While RAG helps AI create better content by using external information, it also brings new risks. These include problems with reliability, privacy concerns, potential for misuse, and issues with fairness and explaining how decisions are made. It's like giving a student a powerful tool that can be really helpful, but also potentially misused if not handled carefully.
What's the solution?
The researchers created a comprehensive guide for making RAG systems more trustworthy. They looked at five main areas: reliability, privacy, safety, fairness, and the ability to explain decisions. For each area, they organized existing solutions and pointed out where more research is needed.
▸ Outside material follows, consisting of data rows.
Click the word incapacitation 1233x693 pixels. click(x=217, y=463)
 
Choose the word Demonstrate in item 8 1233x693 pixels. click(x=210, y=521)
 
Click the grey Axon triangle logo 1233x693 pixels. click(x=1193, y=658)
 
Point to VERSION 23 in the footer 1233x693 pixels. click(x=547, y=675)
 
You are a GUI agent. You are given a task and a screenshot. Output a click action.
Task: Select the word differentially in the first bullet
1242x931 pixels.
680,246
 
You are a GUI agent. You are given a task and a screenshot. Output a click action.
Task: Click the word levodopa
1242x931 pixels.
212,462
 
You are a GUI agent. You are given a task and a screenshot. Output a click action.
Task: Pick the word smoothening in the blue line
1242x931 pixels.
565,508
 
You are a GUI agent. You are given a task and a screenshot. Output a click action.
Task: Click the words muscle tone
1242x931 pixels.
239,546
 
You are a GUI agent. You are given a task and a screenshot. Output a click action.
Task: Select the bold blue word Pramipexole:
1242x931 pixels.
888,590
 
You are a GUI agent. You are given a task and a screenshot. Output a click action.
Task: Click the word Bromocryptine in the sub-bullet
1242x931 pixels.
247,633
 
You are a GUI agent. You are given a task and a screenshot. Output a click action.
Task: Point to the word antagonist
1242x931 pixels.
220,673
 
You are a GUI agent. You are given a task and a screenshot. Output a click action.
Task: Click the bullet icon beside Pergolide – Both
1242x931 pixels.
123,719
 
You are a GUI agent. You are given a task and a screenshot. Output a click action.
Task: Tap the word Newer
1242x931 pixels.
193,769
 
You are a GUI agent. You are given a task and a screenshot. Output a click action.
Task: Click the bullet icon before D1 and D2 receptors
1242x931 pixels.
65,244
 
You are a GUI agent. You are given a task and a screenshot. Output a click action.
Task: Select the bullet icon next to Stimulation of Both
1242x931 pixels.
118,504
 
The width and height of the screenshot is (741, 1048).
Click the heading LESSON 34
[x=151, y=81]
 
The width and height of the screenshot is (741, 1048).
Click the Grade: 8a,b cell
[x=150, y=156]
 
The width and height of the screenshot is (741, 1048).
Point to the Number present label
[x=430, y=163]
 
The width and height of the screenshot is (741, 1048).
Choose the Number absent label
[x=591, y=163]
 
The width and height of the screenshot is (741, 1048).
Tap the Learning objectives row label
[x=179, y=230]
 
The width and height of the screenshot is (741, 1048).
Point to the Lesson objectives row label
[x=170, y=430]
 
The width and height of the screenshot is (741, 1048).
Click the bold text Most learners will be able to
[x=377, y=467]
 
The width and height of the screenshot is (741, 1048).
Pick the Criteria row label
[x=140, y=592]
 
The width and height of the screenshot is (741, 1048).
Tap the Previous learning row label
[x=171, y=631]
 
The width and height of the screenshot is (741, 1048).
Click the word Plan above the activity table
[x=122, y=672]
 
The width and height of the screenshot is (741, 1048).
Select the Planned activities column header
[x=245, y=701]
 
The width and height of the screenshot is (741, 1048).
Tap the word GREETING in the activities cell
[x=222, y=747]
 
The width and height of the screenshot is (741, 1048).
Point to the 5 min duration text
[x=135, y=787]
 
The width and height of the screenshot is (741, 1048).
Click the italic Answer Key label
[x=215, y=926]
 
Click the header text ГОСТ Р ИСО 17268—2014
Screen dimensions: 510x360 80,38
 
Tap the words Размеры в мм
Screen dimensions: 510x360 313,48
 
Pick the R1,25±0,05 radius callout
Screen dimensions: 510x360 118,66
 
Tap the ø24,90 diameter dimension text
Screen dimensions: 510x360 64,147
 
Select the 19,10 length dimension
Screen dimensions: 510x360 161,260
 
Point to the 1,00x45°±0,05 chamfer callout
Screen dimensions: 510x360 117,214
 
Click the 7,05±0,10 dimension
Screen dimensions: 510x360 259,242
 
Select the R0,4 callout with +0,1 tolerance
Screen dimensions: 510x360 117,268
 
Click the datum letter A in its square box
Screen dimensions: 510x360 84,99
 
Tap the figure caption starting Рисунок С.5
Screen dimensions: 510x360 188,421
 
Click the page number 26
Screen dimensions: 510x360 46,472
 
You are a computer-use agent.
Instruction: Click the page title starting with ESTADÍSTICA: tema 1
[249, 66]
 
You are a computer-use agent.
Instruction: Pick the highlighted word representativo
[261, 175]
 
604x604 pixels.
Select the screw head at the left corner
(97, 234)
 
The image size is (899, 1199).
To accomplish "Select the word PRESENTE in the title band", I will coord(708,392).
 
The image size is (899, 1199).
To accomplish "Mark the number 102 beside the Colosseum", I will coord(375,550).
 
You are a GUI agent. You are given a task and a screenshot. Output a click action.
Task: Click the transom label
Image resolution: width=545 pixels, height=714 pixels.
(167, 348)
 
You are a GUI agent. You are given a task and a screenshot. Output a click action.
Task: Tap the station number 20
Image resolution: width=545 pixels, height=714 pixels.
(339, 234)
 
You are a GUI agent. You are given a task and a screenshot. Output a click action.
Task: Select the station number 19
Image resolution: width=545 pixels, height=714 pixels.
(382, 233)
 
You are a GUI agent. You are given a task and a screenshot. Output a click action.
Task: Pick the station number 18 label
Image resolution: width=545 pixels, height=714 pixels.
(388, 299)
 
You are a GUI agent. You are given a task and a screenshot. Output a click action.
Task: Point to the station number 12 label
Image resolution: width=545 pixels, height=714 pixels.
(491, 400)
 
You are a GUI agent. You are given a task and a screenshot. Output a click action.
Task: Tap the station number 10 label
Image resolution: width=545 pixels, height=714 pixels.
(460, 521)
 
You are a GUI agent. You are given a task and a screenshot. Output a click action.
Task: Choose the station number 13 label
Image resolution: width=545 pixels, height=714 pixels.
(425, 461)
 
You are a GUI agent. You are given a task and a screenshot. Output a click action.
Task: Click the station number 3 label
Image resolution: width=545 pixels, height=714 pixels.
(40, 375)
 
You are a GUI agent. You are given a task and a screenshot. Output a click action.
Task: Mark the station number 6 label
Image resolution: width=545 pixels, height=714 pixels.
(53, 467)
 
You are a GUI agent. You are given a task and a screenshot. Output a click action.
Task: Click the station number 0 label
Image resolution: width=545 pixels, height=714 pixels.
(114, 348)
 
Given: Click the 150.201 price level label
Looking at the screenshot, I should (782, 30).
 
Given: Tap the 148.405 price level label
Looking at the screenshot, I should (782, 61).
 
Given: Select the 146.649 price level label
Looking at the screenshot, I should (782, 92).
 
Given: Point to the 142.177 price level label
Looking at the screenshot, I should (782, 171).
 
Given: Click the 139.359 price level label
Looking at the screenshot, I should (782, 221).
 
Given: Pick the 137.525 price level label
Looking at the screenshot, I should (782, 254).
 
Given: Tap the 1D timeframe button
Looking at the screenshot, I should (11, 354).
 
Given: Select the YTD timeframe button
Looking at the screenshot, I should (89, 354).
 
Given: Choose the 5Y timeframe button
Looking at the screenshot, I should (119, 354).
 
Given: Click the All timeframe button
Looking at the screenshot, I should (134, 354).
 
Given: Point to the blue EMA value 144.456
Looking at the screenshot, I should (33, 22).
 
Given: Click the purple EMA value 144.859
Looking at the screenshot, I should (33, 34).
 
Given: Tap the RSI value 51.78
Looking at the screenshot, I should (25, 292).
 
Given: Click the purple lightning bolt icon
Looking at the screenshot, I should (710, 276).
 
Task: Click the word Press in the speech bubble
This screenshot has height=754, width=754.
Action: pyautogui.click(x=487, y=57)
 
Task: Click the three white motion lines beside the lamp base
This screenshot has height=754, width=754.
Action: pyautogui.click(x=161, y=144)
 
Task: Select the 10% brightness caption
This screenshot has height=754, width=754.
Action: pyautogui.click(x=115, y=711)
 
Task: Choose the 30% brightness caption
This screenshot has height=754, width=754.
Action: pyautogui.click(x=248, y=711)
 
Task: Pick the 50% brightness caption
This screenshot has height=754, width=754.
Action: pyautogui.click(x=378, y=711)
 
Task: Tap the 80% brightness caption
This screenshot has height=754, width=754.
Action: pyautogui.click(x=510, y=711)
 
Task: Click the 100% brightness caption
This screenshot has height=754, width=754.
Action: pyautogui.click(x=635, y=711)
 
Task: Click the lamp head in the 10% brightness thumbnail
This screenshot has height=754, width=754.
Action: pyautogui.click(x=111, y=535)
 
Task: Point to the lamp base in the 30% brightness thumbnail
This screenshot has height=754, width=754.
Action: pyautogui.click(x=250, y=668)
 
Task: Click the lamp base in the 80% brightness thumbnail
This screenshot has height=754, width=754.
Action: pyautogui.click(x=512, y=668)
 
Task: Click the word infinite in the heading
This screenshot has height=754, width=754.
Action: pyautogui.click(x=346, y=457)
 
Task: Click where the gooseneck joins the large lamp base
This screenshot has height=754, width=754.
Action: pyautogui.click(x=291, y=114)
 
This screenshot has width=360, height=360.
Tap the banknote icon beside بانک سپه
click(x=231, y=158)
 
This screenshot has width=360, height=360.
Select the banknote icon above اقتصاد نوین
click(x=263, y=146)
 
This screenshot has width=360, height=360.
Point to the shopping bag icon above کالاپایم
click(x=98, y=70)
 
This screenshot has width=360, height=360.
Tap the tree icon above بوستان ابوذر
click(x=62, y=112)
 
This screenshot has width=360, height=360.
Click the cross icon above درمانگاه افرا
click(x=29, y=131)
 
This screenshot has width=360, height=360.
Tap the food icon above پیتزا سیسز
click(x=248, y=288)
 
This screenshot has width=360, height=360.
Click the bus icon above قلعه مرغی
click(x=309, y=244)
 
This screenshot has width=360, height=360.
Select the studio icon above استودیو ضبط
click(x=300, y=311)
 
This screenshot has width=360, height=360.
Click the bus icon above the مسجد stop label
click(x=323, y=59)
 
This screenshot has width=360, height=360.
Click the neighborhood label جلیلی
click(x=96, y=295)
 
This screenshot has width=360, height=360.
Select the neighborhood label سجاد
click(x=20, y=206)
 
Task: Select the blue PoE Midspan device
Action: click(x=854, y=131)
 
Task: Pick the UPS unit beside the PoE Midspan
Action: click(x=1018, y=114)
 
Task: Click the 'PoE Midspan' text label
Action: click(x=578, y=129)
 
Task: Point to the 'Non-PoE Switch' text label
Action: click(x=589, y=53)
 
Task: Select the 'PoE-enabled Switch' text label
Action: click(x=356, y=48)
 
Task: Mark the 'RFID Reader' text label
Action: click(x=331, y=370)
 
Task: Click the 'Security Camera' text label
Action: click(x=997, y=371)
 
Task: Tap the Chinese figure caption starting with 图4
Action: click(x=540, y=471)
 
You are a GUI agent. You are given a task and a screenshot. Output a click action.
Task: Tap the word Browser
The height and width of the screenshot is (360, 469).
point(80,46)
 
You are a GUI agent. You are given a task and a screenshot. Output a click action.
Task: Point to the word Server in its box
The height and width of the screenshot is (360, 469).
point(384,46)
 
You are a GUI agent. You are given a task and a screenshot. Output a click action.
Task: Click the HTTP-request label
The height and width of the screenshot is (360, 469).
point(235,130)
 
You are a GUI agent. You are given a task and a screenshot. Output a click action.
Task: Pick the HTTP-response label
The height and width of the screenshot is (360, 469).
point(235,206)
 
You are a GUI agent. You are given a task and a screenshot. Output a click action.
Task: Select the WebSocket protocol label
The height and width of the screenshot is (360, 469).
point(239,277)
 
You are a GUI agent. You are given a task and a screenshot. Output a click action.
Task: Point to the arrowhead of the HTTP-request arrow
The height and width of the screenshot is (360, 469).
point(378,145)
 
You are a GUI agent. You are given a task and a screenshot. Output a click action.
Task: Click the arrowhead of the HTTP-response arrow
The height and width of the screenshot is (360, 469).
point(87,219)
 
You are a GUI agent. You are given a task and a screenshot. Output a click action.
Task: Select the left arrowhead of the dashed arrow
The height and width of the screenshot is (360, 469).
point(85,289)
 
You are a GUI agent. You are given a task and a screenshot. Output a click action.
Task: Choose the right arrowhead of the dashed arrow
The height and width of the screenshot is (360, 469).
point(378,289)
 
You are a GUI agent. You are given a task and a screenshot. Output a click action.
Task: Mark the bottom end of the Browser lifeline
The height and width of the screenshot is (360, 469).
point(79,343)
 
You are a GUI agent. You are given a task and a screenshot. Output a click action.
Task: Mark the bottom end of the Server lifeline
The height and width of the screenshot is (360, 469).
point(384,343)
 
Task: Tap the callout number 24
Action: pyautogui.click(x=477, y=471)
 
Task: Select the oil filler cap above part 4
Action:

It's like creating a roadmap for scientists to follow to make AI systems that use RAG more responsible and dependable.
Why it matters?
This matters because as AI becomes more common in our daily lives, we need to make sure it's trustworthy. By addressing these issues in RAG systems, we can create AI that's not only smarter but also more reliable, fair, and safe to use. This could lead to better AI assistants, more accurate information systems, and more responsible use of AI in important areas like healthcare, finance, and education.
Abstract
Retrieval-Augmented Generation (RAG) is an advanced technique designed to address the challenges of Artificial Intelligence-Generated Content (AIGC). By integrating context retrieval into content generation, RAG provides reliable and up-to-date external knowledge, reduces hallucinations, and ensures relevant context across a wide range of tasks. However, despite RAG's success and potential, recent studies have shown that the RAG paradigm also introduces new risks, including robustness issues, privacy concerns, adversarial attacks, and accountability issues. Addressing these risks is critical for future applications of RAG systems, as they directly impact their trustworthiness. Although various methods have been developed to improve the trustworthiness of RAG methods, there is a lack of a unified perspective and framework for research in this topic. Thus, in this paper, we aim to address this gap by providing a comprehensive roadmap for developing trustworthy RAG systems. We place our discussion around five key perspectives: reliability, privacy, safety, fairness, explainability, and accountability. For each perspective, we present a general framework and taxonomy, offering a structured approach to understanding the current challenges, evaluating existing solutions, and identifying promising future research directions. To encourage broader adoption and innovation, we also highlight the downstream applications where trustworthy RAG systems have a significant impact.